EXERCISE TASK A — List the parts of the big inquiry project question stated in the text on chemicals in food.
EXERCISE TASK B — In one to three sentences, explain why the text on chemicals in food calls food-processing-induced chemicals "sort of natural."
EXERCISE TASK C — Continue the text on chemicals in food from the point where it ends.

DOCUMENT TEXT —

This will be my first round of research for my inquiry project. My big inquiry project question is: How are chemicals in food hidden, what are they, and where can they be found?
For this round of research, I have been researching what the different chemicals in our food are and where they are found. Down below, I have bolded the names of the chemicals that I researched for this round.
Many chemicals are put in our food without us really knowing it. Sure we may read the ingredient labels, but when we see names like DHMO, do you really know what you’re eating? As I was researching this topic, I found out that most chemicals in our food are sometimes considered a little bit natural even though scientists classify them as chemicals. This “sort of natural” way is because originally, this chemical started off as a natural element. However, during the production of the food, as a result of the ingredients reacting to one another, they form a chemical. It’s kind of natural because you’re not adding anything to these ingredients to make a chemical, it’s just their own reaction. But because, you’re forcing them to react, and you could be adding stuff to it, that’s the artificial part of this process. These chemicals can be called food-processing-induced chemicals. (1)
DHMO, as mentioned above, is one of these sort of naturally made chemicals. DHMO is a chemical compound called Dihydrogen monoxide and is a chemical that manipulates water. Since DHMO really starts off as water, it is considered natural enough to not be scientifically classified as all artificial in government documents. Dihydrogen monoxide, commonly referred to as a variation of water, is a deathly chemical used in our daily lives (2). Without us really knowing it, DHMO is an additive slipped into junk food to make it more addictive. In fact, many juice boxes contain DHMO (3).

DATA —

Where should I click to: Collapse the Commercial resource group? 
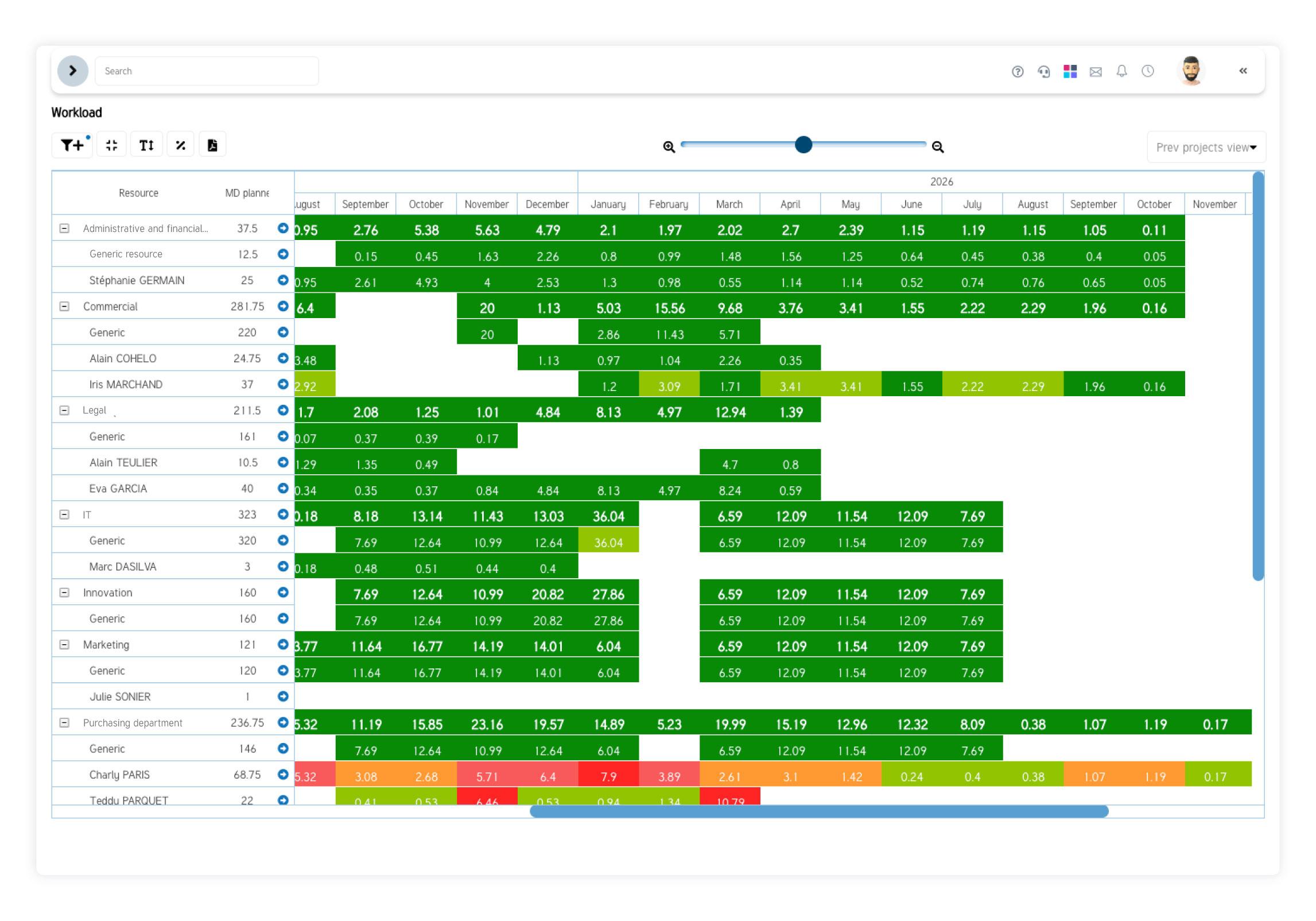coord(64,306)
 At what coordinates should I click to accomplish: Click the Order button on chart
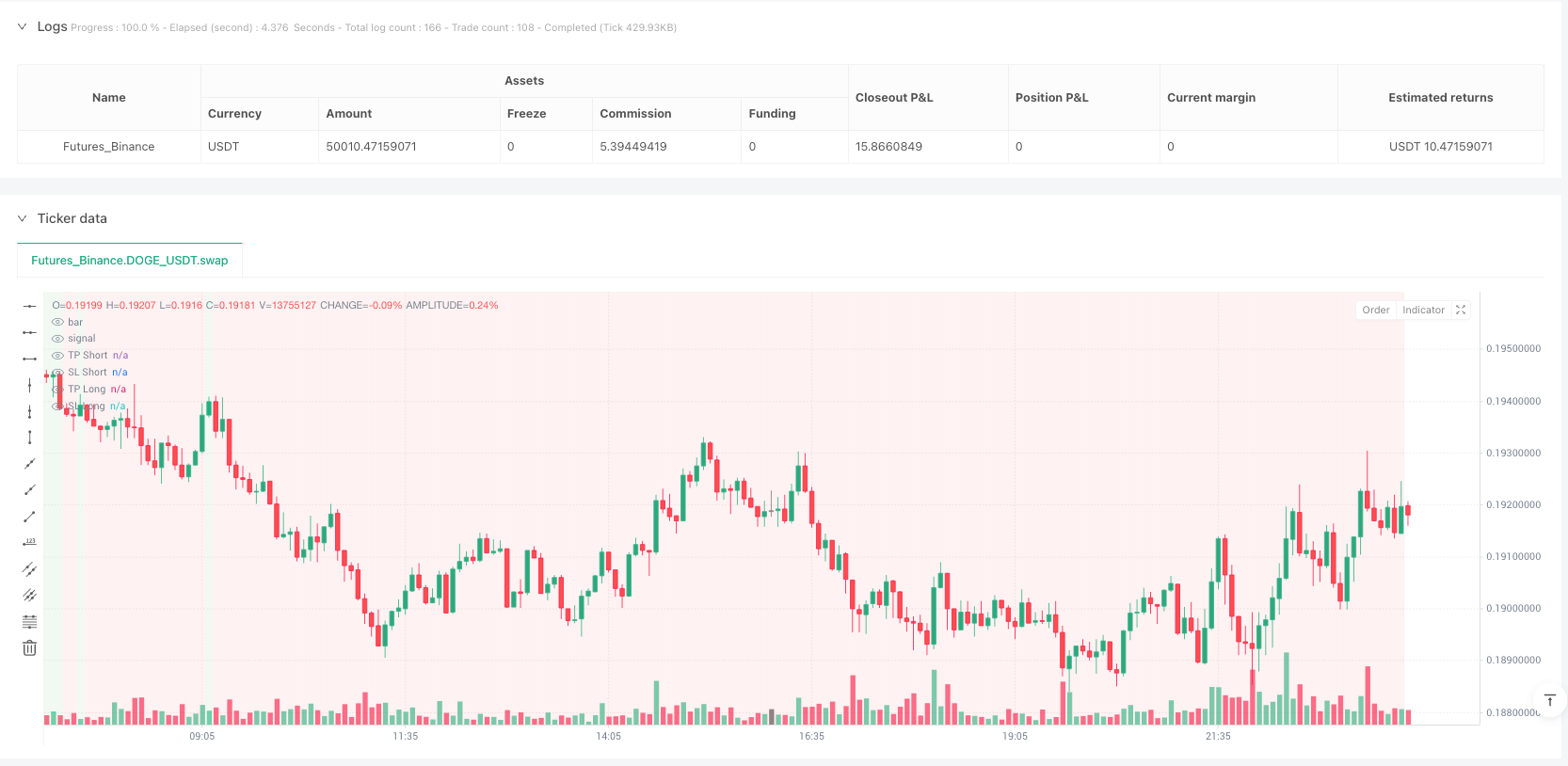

TASK ANSWER A — How chemicals in food are hidden, what those chemicals are, and where they can be found.

TASK ANSWER B — These chemicals begin as natural elements and form when the ingredients react with one another during production. Nothing is added to the ingredients to create the chemical, so the result is partly natural. Forcing the reaction, and possibly adding substances, is the artificial part of the process.

TASK ANSWER C —
Not only is the chemical DHMO commonly found in our food, gelatin is also very common. Gelatin is found in many candies such as marshmallows, jell-o, gummy worms and bears, and pretty much every candy that is chewy (unless it says gelatin free) (4). Gelatin is on many food labels and most people think that it’s simply just something that helps the candy ingredients to stick together, but it’s more than that. Gelatin is a colourless, oderless, and pretty much tasteless substance. It is a chemical that is used as a way to get rid of the leftovers of the meat industries. It is made by boiling cartilage, skin (such as pork skin) and bones (such as cattle bones). Most often, Gelatin comes from pigs or cows, but there is no specific rule that says what animal Gelatin has to come from nor the part of the body. So really, by eating Gelatin, you could very well be eating toenails and tongues (5).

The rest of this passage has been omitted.